Terror auf Sinai-Halbinsel Ägyptens Armee startet Rachefeldzug gegen Attentäter

Der Konflikt zwischen Terroristen und der ägyptischen Armee auf der Halbinsel Sinai wird schärfer. Schon wieder haben mutmaßliche Islamisten Sicherheitskräfte attackiert. Die Armee schlägt mit Raketen und Hubschraubern zurück, 20 Menschen sollen getötet worden sein.
Terror auf Sinai-Halbinsel: Ägyptens Armee startet Rachefeldzug gegen Attentäter

Terror auf Sinai-Halbinsel: Ägyptens Armee startet Rachefeldzug gegen Attentäter

Foto: STR 00201005016080/ AP

Arisch - Die Lage auf der Halbinsel Sinai spitzt sich zu: Wieder haben mutmaßliche militante Islamisten ägyptische Sicherheitskräfte beschossen, dieses Mal in Arisch im Norden. Die Streitkräfte verfolgten die Angreifer mit Kampfflugzeugen und schossen Raketen ab, wie ägyptische Medien berichteten.
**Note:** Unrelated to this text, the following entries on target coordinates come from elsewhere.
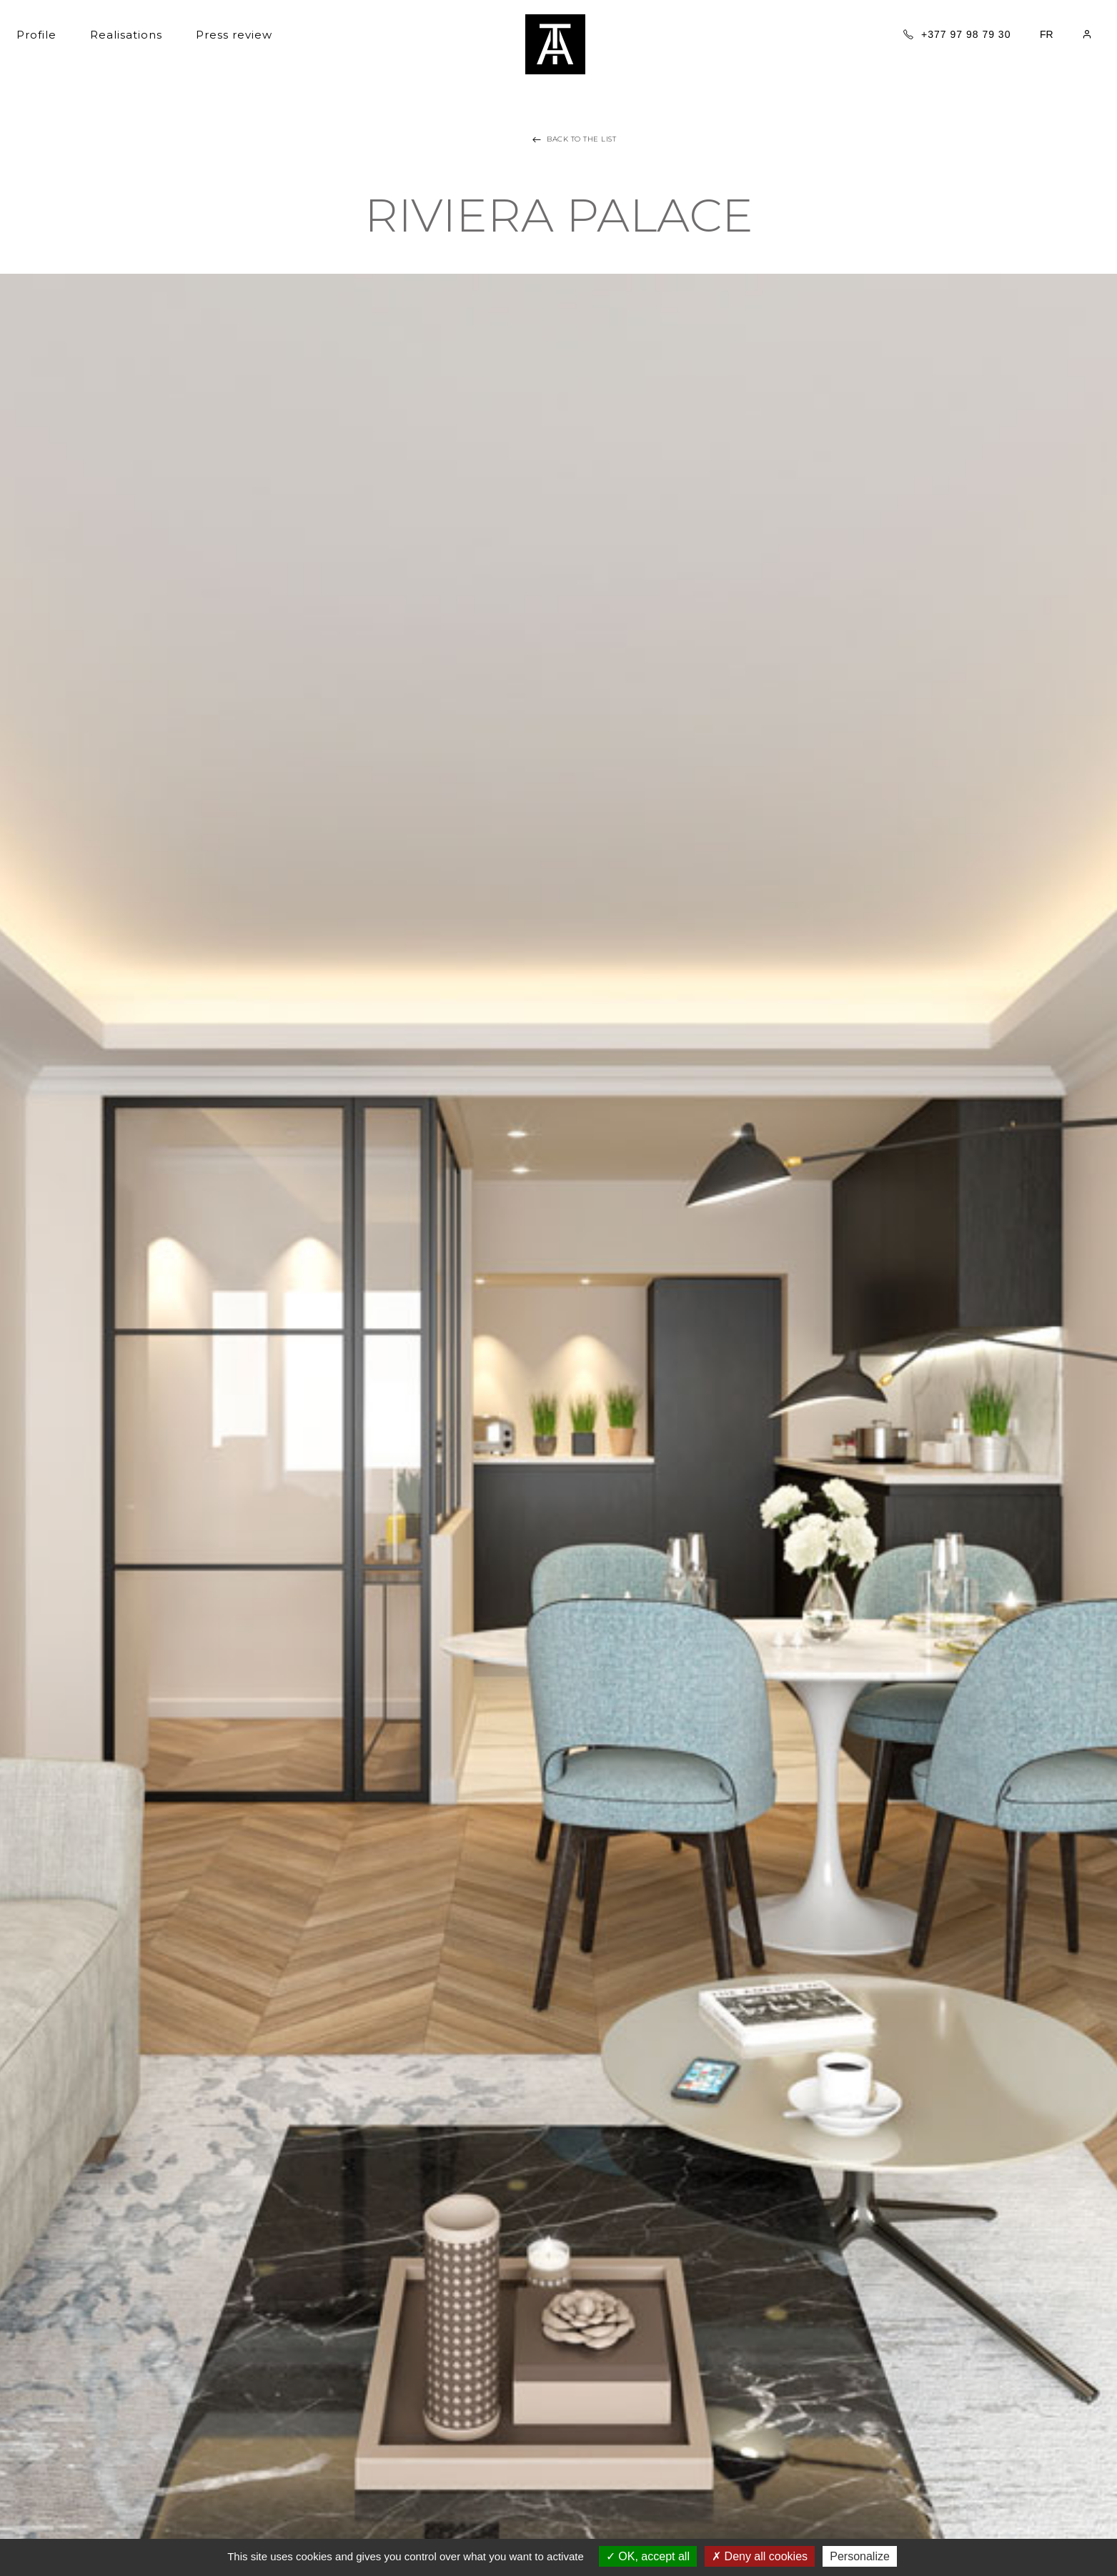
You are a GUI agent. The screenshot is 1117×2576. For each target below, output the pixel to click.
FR (1046, 34)
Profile (36, 34)
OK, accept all (648, 2556)
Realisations (126, 34)
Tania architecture (555, 44)
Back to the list (573, 139)
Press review (234, 34)
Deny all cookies (760, 2556)
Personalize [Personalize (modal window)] (860, 2556)
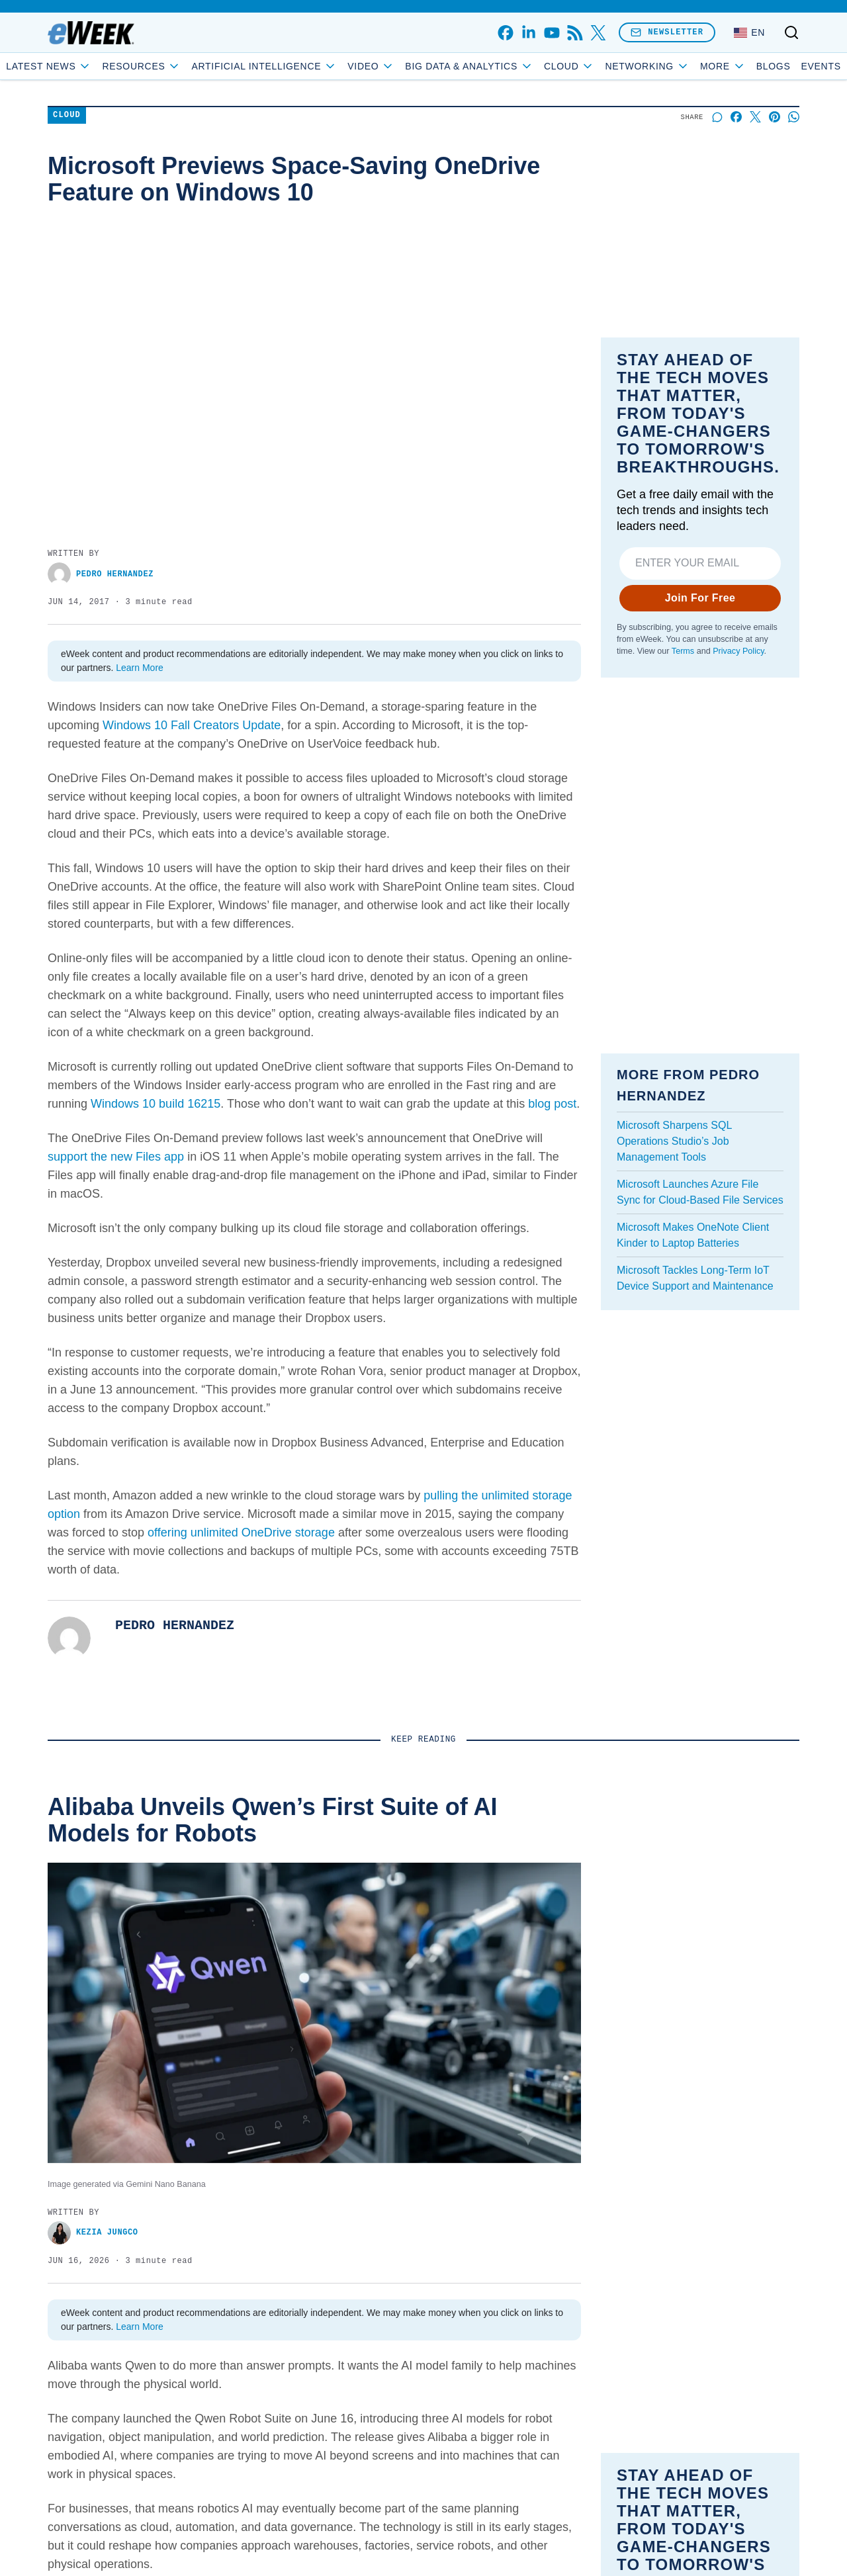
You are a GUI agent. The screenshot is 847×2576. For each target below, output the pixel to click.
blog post (552, 1103)
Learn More (139, 667)
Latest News (96, 66)
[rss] (574, 32)
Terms (683, 651)
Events (773, 66)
Auch Bodentruppen sollen im Einsatz sein.

Bis zu 20 Menschen sollen dabei in der Grenzregion zu Israel getötet worden sein, meldete die Nachrichtenagentur Reuters. Diese berief sich auf einen nicht namentlich genannten Armee-Kommandanten. Der Soldat sprach von 20 getöteten "Terroristen" im Dorf Tuma. "Wir haben die drei gepanzerten Fahrzeuge der Terroristen zerstört." Die Gefechte in dem Ort dauerten noch an. Dutzende Menschen sollen verletzt worden sein.
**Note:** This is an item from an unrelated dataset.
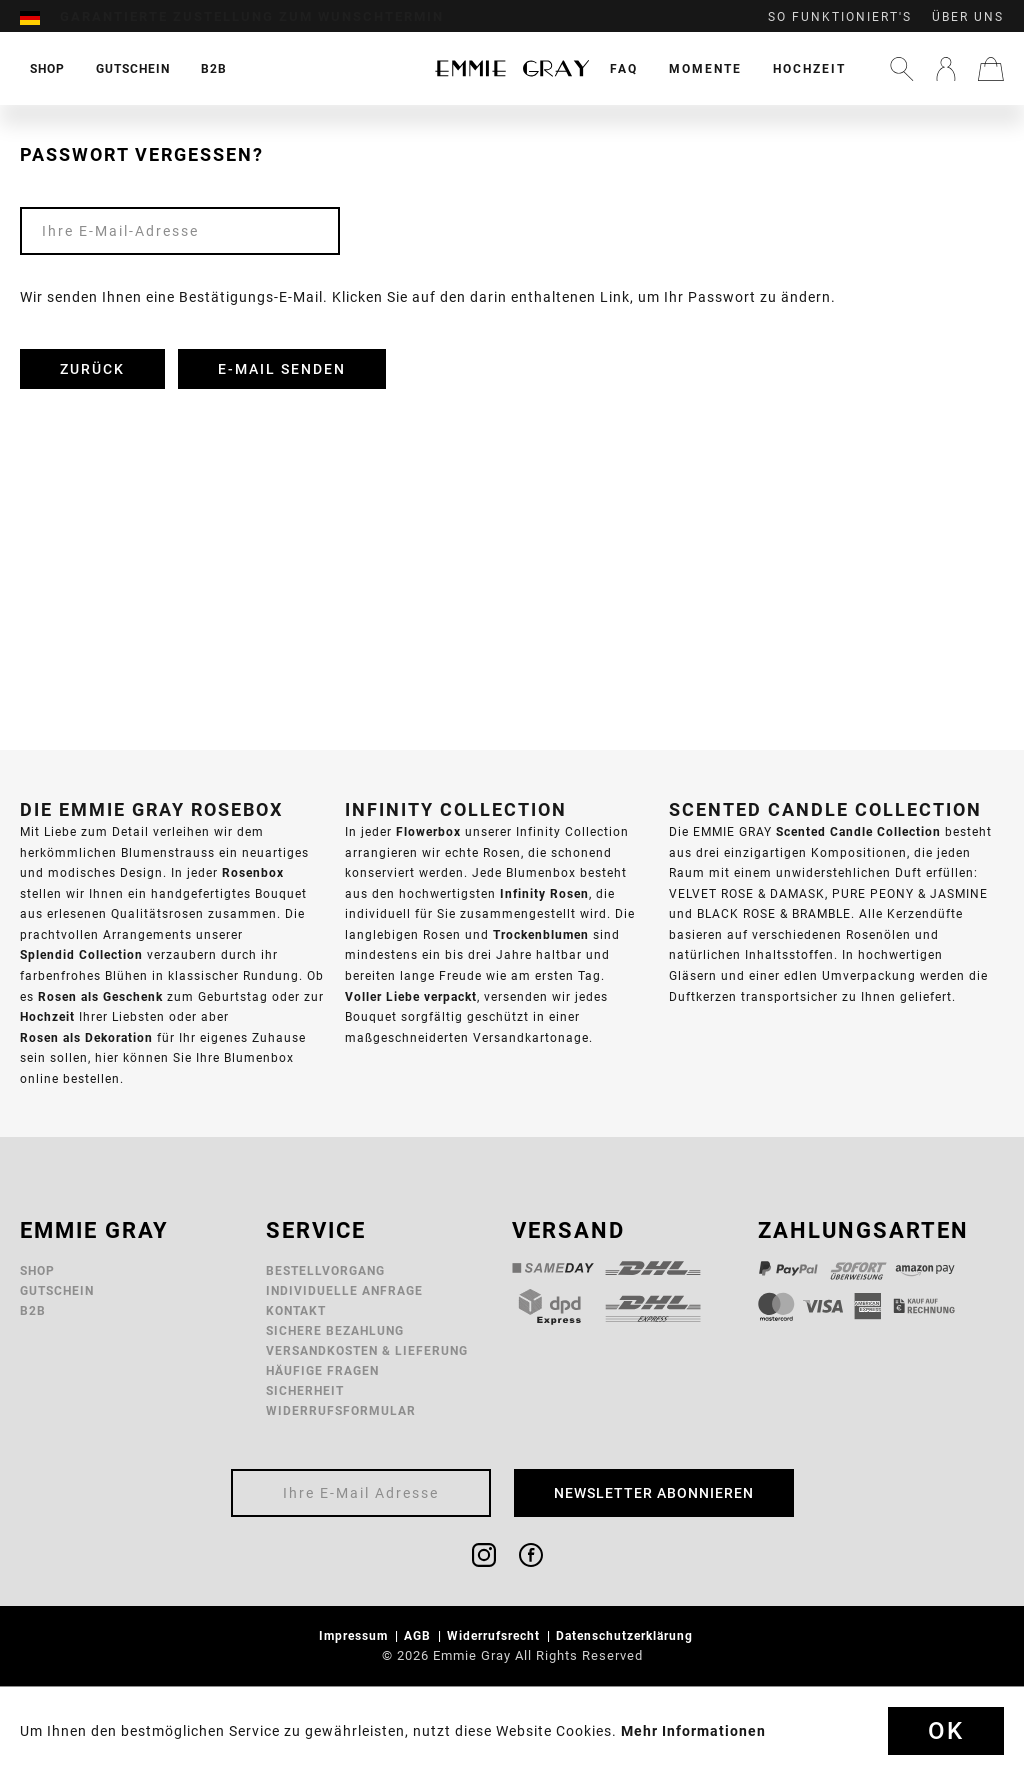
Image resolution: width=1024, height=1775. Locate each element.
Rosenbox (253, 872)
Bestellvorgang (325, 1270)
Es sei das erste Mal seit dem Krieg gegen Israel 1973 gewesen, dass die ägyptischen Streitkräfte in dem Gebiet Raketen eingesetzt hätten, berichtete die Nachrichtenagentur dapd.

Erst am Sonntag hatten unbekannte Bewaffnete auf der Halbinsel Sinai 16 ägyptische Soldaten in der Nähe des palästinensischen Gaza-Streifens getötet. Anschließend waren mehrere Angreifer mit einem erbeuteten gepanzerten Fahrzeug nach Israel eingedrungen, wo sie vom israelischen Militär getötet wurden. Hinter den Anschlägen werden militante Islamisten vermutet.
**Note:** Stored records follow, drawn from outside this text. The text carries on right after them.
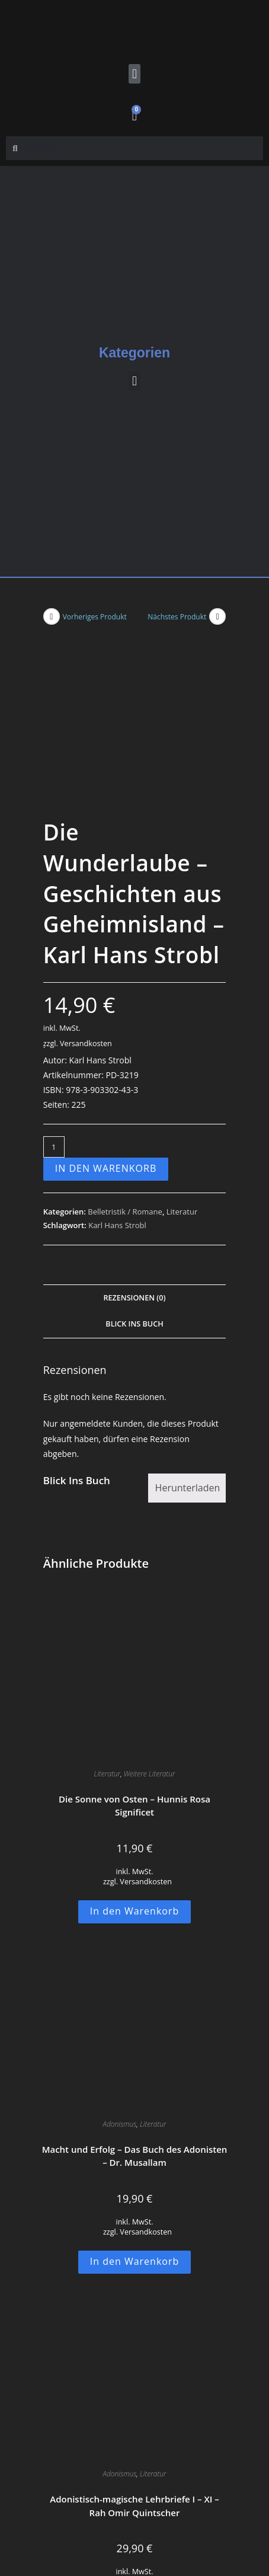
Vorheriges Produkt (95, 617)
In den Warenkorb (106, 1015)
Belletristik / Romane (125, 1058)
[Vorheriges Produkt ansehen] (51, 616)
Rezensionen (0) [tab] (134, 1145)
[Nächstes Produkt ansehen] (217, 616)
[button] (134, 74)
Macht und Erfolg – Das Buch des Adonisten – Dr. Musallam (135, 2002)
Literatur (181, 1058)
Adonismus (119, 1970)
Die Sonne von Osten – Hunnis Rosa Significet (134, 1653)
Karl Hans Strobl (117, 1072)
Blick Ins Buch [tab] (134, 1171)
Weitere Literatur (149, 1621)
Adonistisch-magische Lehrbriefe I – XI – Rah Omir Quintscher (134, 2353)
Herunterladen (187, 1334)
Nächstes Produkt (177, 617)
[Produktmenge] (54, 994)
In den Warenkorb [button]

Der Vorfall belastete das ohnehin angespannte Verhältnis zwischen Ägypten und Israel weiter. Jerusalem fordert von Kairo, die Grenze zum Gaza-Streifen energischer zu bewachen. Seit dem Sturz des Machthabers Husni Mubarak im vorigen Jahr klagt Israel über zu laxe ägyptische Sicherheitsvorkehrungen.

Beinahe zeitgleiche Attacke

Sicherheitskräfte berichteten, dieses Mal seien mehrere Kontrollpunkte der ägyptischen Armee und Polizei in Arisch beinahe zeitgleich aus vorbeifahrenden Autos beschossen worden. Auch eine von der Armee kontrollierte Fabrik wurde angegriffen. Mindestens ein Zivilist und ein Polizist seien dabei verletzt worden. Dapd meldete sechs Verletzte: ein Offizier, zwei Soldaten, zwei Polizisten und eine Zivilperson.

Nach Berichten von Augenzeugen hatten Bewaffnete in den Geländewagen, von denen die Kennzeichen entfernt worden waren, das Feuer aus automatischen Waffen eröffnet. Die Sicherheitskräfte schossen zurück, woraufhin die Angreifer mit hoher Geschwindigkeit davonfuhren.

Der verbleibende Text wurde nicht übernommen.